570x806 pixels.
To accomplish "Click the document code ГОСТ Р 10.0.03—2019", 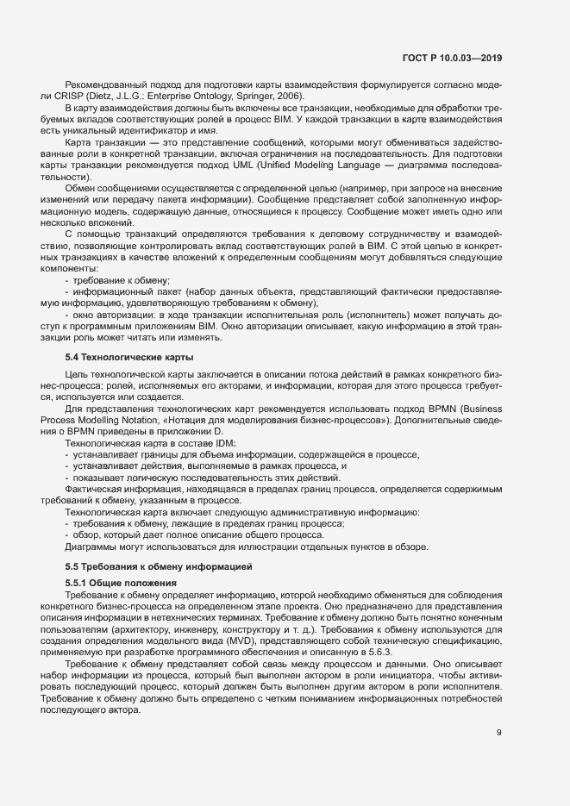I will tap(452, 58).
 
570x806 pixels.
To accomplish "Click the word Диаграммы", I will tap(91, 547).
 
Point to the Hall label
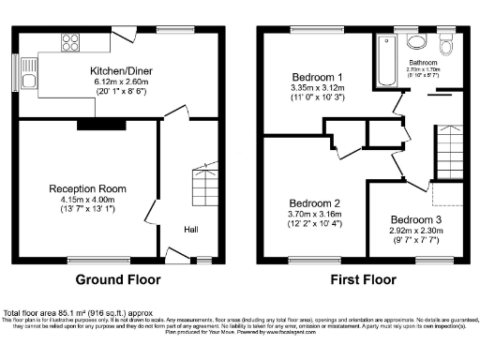tap(190, 230)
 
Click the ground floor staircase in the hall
tap(200, 186)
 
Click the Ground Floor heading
tap(117, 279)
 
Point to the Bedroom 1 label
tap(317, 76)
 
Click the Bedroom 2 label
tap(314, 203)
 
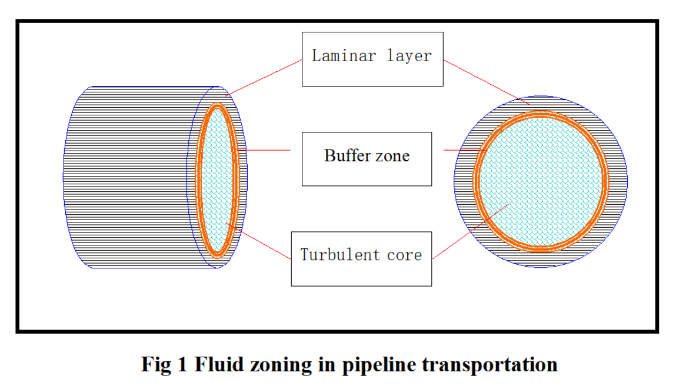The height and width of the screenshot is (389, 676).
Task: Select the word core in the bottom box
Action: (x=405, y=255)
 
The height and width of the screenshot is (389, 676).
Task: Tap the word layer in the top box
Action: (x=409, y=56)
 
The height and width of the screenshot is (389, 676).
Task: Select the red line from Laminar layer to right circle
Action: (x=482, y=81)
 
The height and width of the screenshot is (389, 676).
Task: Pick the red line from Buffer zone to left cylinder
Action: (x=268, y=150)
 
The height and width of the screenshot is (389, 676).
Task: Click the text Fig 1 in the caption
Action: (x=164, y=365)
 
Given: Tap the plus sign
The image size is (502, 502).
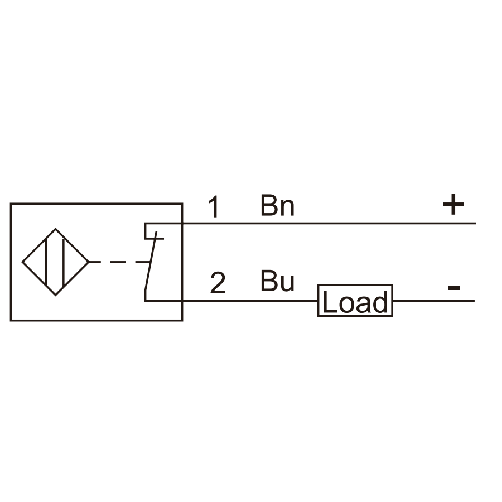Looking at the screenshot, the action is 453,204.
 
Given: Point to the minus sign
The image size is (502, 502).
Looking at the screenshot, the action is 453,288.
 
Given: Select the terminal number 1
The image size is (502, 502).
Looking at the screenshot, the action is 214,206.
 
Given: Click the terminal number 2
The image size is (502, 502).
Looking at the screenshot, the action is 218,283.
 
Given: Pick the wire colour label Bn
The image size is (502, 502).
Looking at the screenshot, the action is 277,205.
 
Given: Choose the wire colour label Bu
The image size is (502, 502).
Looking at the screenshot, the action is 277,281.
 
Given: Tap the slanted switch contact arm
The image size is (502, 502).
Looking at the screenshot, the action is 151,261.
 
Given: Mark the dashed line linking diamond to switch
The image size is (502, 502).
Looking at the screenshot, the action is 119,262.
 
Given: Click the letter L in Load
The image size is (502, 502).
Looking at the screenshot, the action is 330,301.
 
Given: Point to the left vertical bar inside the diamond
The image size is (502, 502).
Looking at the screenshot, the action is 47,262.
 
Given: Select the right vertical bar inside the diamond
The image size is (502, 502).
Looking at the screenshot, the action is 64,262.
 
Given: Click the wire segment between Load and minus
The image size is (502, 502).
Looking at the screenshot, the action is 434,301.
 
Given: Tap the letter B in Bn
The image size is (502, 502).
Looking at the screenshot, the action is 268,205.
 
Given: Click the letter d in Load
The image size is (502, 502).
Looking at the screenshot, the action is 380,301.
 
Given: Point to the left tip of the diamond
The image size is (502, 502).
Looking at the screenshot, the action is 22,262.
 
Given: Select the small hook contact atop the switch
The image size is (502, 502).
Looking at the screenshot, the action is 154,231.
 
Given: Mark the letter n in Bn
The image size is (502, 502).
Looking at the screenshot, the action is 287,208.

DIRECTIONS =
From the line with "Click the ground floor staircase in the hall" to the line with "Action: (x=405, y=255)", substitute "caption" for "label" and reproduce only those lines of the material, otherwise unchanged and without the pictures.

TASK RESPONSE =
Click the ground floor staircase in the hall
tap(200, 186)
 
Click the Ground Floor heading
tap(117, 279)
 
Point to the Bedroom 1 caption
tap(317, 76)
 
Click the Bedroom 2 caption
tap(314, 203)
 
The height and width of the screenshot is (389, 676).
Task: Select the word core in the bottom box
Action: (x=405, y=255)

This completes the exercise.